The gradient in the chute below the fir was so steep that he started sliding sideways into the drainpipe; I held out my pole and he used it to regain the rib and the fir. “Shit, you guys,” he said, “I’m really sorry I got you into this.”

This was somewhat difficult to hear. Toby was the avalanche forecaster; the one we were depending on not only for expertise but as a beacon of unshakable confidence. If he was feeling this way, I reasoned, we must really be in trouble. In retrospect it doesn’t seem so bad, but at the time it was one of those moments where you glance around at the snow and the rocks and the sky and try to memorize how they look, because they may be the last things you ever see.

The fact is that our only remaining option was to follow the chute beyond the avalanche rubble to the skier’s right, a steep plunge into the unknown hazards of the cliff band. We could have tried to skin up the way we came, but that in itself would have been a huge risk given what we already knew of the gradient and snow stability, and it would have meant being out on the mountain well into the night.

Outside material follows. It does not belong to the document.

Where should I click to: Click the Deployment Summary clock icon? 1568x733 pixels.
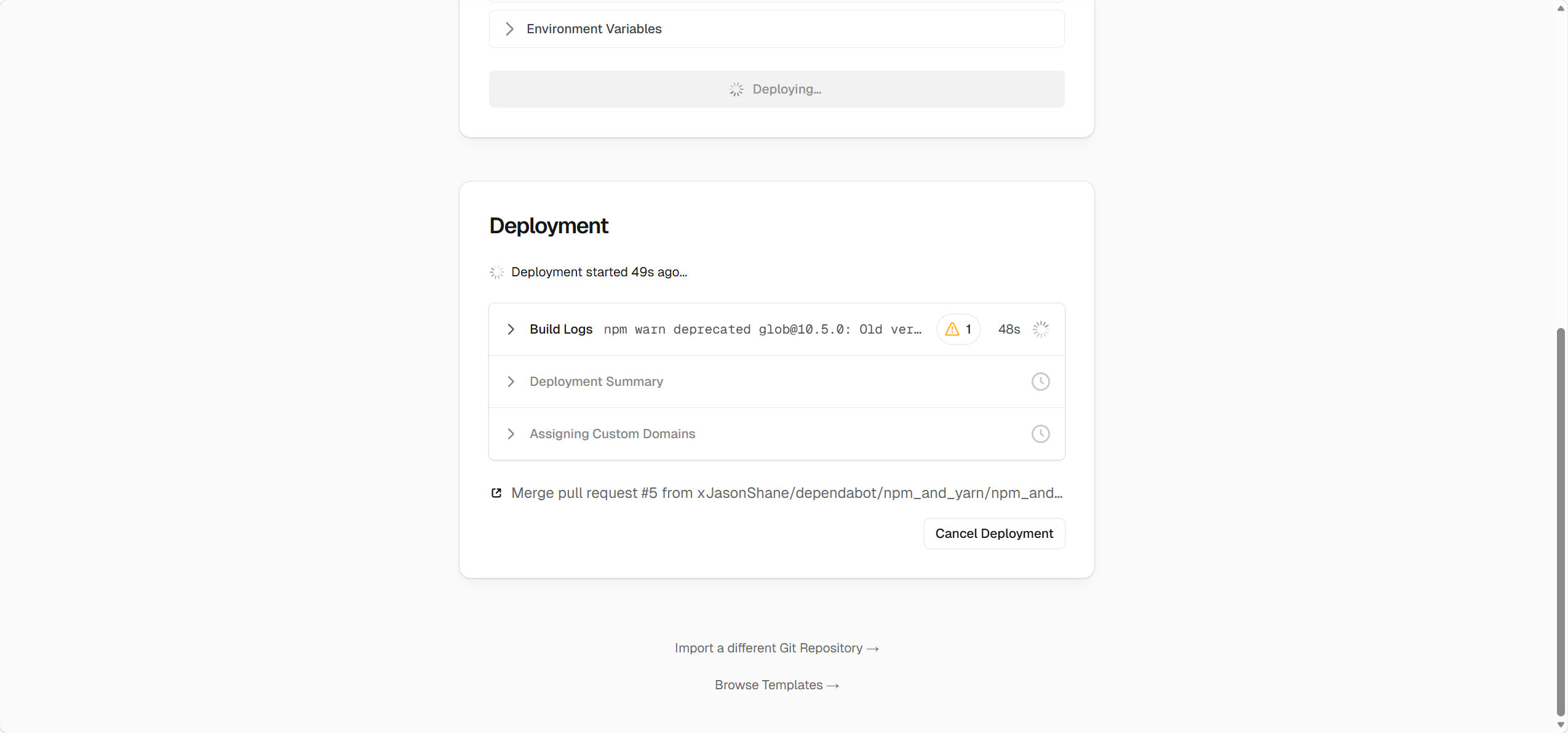(x=1040, y=382)
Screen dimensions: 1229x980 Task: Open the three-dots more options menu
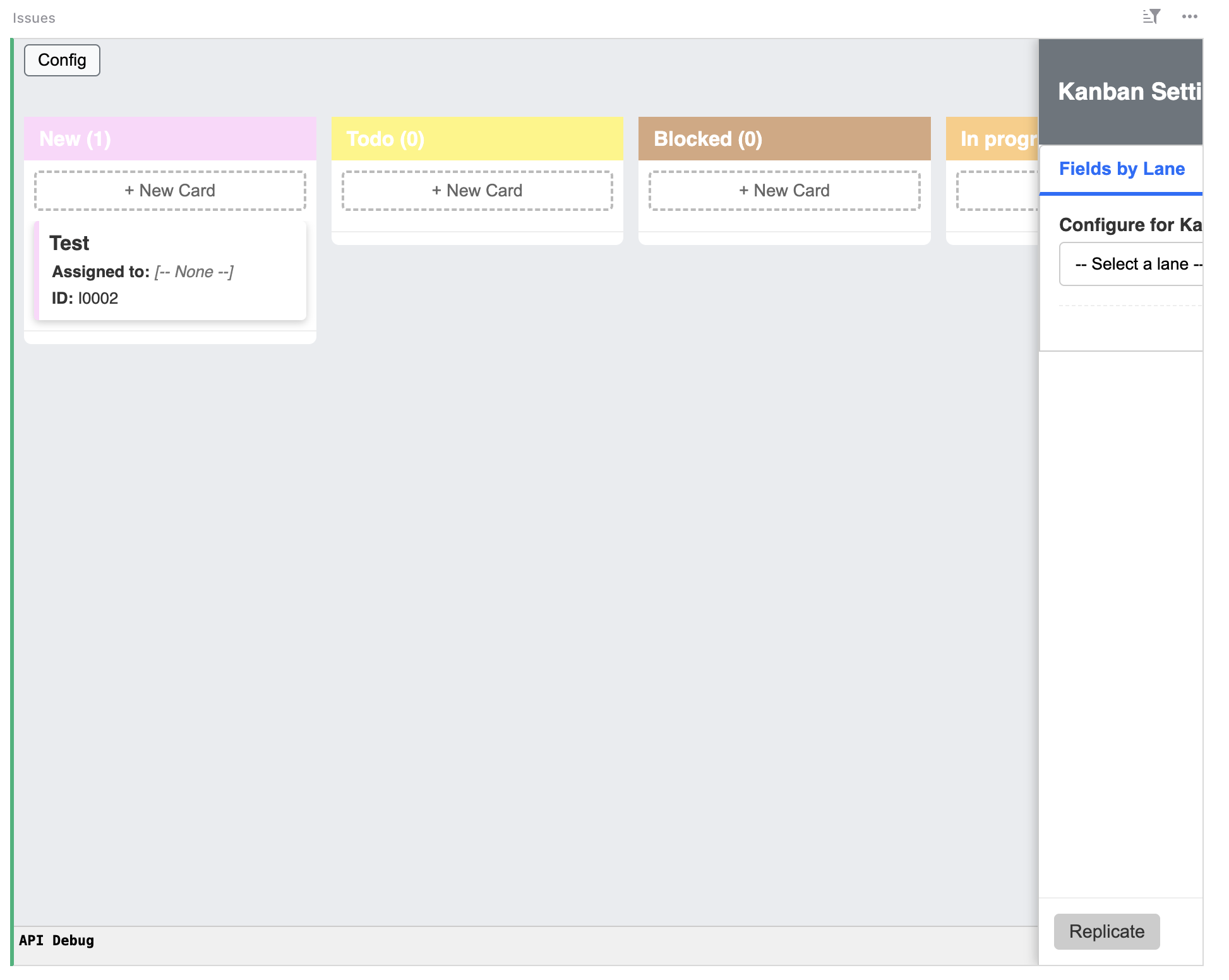[1189, 17]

Toby dutifully stepped up to the plate. Darren and I watched nervously as he crossed the rubble and disappeared over the roll. After what seemed like an eternity, there was a whoop of triumph from below. Salvation was at hand.

Lessons Learned

The events on Mount Gog illustrate common mistakes in judgment made by even very experienced backcountry skiers. The season had been characterized by generally stable conditions to the region and lots of fine powder. In short, we’d been stealing big lines for a while and getting away with it, and the combination of epic conditions and a self-imposed deadline enticed us into going after something we shouldn’t have tried. Despite the relatively safe snow conditions, by taking an unknown route in steep and cliffed-out terrain we’d set ourselves up for an accident. On the other hand, by strictly following safe travel protocols, we avoided a fate that was potentially far worse than the temporarily elevated heart rates we actually experienced.